H. G. Muller wrote on Tue, Jul 15, 2008 02:04 PM UTC:
The Buffalo is upward compatible with the Bison, and adds the Knight moves
to it. Although this does not endow it with more speed, it helps
tremendously in accelerating the checkmating of a bare King. The long
stride of the Bison makes for very awkward manouevring. The Bison mates
are very tedious, the average mate is only some 10 moves shorter than the
longest mate. On 14x14, of the 18.5M positions (with the white King in a
given quadrant), only some 100,000 have a DTM < 60. After that it
explodes, the most common DTM shared by 203,408 positions being 73.
Apparently there is a very easy initial phase, probably just walking the
winning King to the center, driving away the bare King from there with the
aid of the Bison. But after that, a very painstaking drive towards the
corner starts, in which the Bison can only barely prevent that the bare
King nescapes back into the open.
The extra Knight move of the Buffalo allows you to cutt off the bare King
much more efficiently:
8x8 10x10 12x12 14x14 16x16
Bison: (CZ) 27 40 55 82 -
Buffalo: (CNZ) 18 24 31 38 45
The remaing Camel/Knight/Zebra compound, the GNU or Wildebeest (NZ), has
no mating potential. There are only 2 irreducible checkmate positions, and
they cannot be enforced on any size board. Similar to KNNK, the bare King
would voluntarily have to step into a mated-in-1 position.

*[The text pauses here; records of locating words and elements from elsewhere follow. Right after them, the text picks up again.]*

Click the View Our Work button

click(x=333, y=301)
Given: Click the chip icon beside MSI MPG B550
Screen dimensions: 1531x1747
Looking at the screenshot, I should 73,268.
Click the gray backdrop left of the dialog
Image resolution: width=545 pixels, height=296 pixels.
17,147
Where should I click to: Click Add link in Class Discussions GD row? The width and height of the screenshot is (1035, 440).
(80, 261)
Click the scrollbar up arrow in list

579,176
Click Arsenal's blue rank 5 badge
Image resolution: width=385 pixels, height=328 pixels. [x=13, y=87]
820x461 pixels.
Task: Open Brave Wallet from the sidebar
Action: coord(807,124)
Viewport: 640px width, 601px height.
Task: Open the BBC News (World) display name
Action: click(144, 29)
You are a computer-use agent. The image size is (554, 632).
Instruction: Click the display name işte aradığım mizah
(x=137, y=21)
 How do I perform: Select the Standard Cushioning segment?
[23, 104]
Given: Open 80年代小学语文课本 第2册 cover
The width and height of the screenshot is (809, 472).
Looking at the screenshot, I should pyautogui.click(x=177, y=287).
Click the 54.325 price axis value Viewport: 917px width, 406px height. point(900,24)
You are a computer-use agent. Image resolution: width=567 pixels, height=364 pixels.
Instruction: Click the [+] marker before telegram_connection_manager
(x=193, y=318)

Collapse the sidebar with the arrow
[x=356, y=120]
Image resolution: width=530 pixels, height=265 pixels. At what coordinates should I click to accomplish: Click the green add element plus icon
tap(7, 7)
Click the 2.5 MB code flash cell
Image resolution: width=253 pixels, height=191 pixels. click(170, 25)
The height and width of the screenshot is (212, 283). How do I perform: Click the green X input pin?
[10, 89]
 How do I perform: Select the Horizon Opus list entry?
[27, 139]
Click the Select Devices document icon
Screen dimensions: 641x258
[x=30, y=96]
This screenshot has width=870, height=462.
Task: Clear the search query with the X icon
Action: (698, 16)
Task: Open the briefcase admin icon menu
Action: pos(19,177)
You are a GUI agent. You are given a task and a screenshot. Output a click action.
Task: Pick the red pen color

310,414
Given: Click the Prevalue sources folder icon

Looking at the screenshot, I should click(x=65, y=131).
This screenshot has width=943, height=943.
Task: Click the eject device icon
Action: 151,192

For the Griffon no computer is needed to give the proof. The system is
similar to the Rook, and works even in the corner of an infinite board.
(So certainly for boards of any size.) It is even easier, because the
Griffon immediately traps the bare King in a corner, without the latter
being able to attack it, like it could do for a Rook.
In fact, with the Griffon there is even a much faster method than with the Rook, as a Griffon can trap the bare King in a narrow corridor, its own King acting as a piston to push the bare King to the edge.